Configure Signals attributes
To use Signals, you need to define which attributes to calculate, and then apply the configuration. Signals will calculate the attributes from your real-time event stream.
For this prospect scoring use case, use the following set of attributes. They'll be calculated against the domain_userid
device attribute key. Choosing this attribute key allows Signals to calculate attributes from events across multiple sessions for each prospect.
Some attributes are calculated for two different time windows. We've chosen 7 and 30 days to cover both short- and long-term user behavior on the website.
Since the attributes will be calculated in stream, those with a defined period
will be limited to the last 100 relevant events. For our marketing website, these attributes are unlikely to ever reach 100, but this may be something to be aware of for your site.
Feature name | Description | Type | Aggregation |
---|---|---|---|
latest_app_id | Current app_id value | string | last |
latest_device_class | Current YAUAA device class | string | last |
num_sessions_l7d/l30d | Number of unique sessions in the last 7 or 30 days | int | unique_list * |
num_apps_l7d/l30d | Number of unique app_id s engaged in the last 7 or 30 days | int | unique_list * |
num_page_views_l7d/l30d | Number of page_view events in the last 7 or 30 days | int | counter |
num_page_pings_l7d/l30d | Number of page_ping events in the last 7 or 30 days, representing time on the site | int | counter |
num_pricing_views_l7d/l30d | Number of page_view events of the /pricing page in the last 7 or 30 days | int | counter |
num_conversions_l7d/30d | Number of recent submit_form events in the last 7 or 30 days | int | counter |
num_form_engagements_l7d | Number of recent form engagements, e.g., focus_form , change_form events, in the last 7 days | int | counter |
num_media_events_l30d | Engagements with media events in the last 30 days | int | counter |
first_refr_medium_l30d | First referrer medium in the last 30 days | string | first |
first_mkt_medium_l30d | First mkt_medium in the last 30 days | string | first |
num_engaged_campaigns_l30d | Number of distinct engaged mkt_campaign s in the last 30 days | int | unique_list * |
Signals doesn't have a "count distinct" aggregation. For "count distinct" features like num_sessions_l7d
or num_engaged_campaigns_l30d
, we'll use Signal's unique_list
aggregation, and count the number of distinct elements later, in the intermediary API.

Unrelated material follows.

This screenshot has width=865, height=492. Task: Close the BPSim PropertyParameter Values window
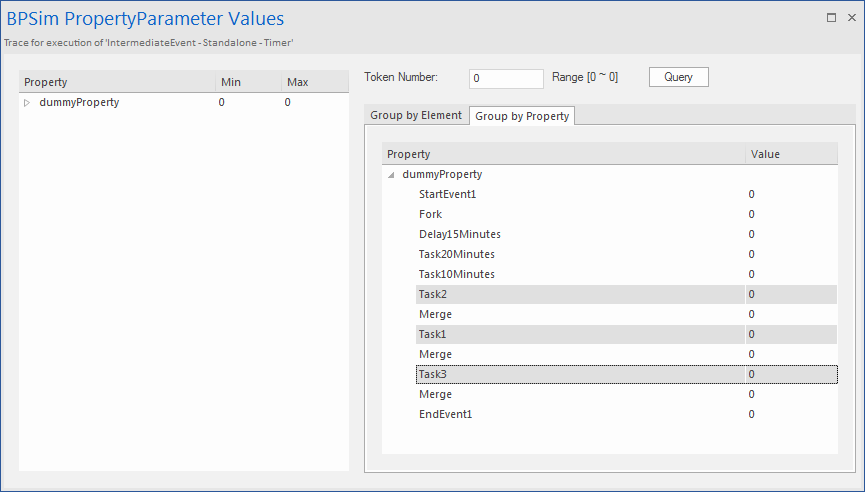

With the exception of num_media_events_l30d
, the attributes will be based on standard Snowplow web events such as page_view
, page_ping
, or submit_form
. If you aren't tracking Snowplow media events, the num_media_events_l30d
attribute value will just stay at 0.
Install Signals Python SDK
Run pip install snowplow-signals
.
Define reusable variables
Let's prepare the imports and useful variables. We'll reuse the variables multiple times, and this makes the code concise and clear.
# Imports
from snowplow_signals import Event
from datetime import timedelta
# Standard Snowplow events
sp_page_view = Event(
vendor="com.snowplowanalytics.snowplow",
name="page_view",
version="1-0-0"
)
sp_page_ping = Event(
vendor="com.snowplowanalytics.snowplow",
name="page_ping",
version="1-0-0"
)
sp_submit_form = Event(
vendor="com.snowplowanalytics.snowplow",
name="submit_form",
version="1-0-0"
)
sp_focus_form = Event(
vendor="com.snowplowanalytics.snowplow",
name="focus_form",
version="1-0-0"
)
sp_change_form = Event(
vendor="com.snowplowanalytics.snowplow",
name="change_form",
version="1-0-0"
)
sp_media_events = Event(
# This will match any event for this vendor
# because no event name or version are defined
vendor="com.snowplowanalytics.snowplow.media"
)
# Reusable time periods
l7d=timedelta(days=7)
l30d=timedelta(days=30)
Define attributes
Next, define the attributes to calculate.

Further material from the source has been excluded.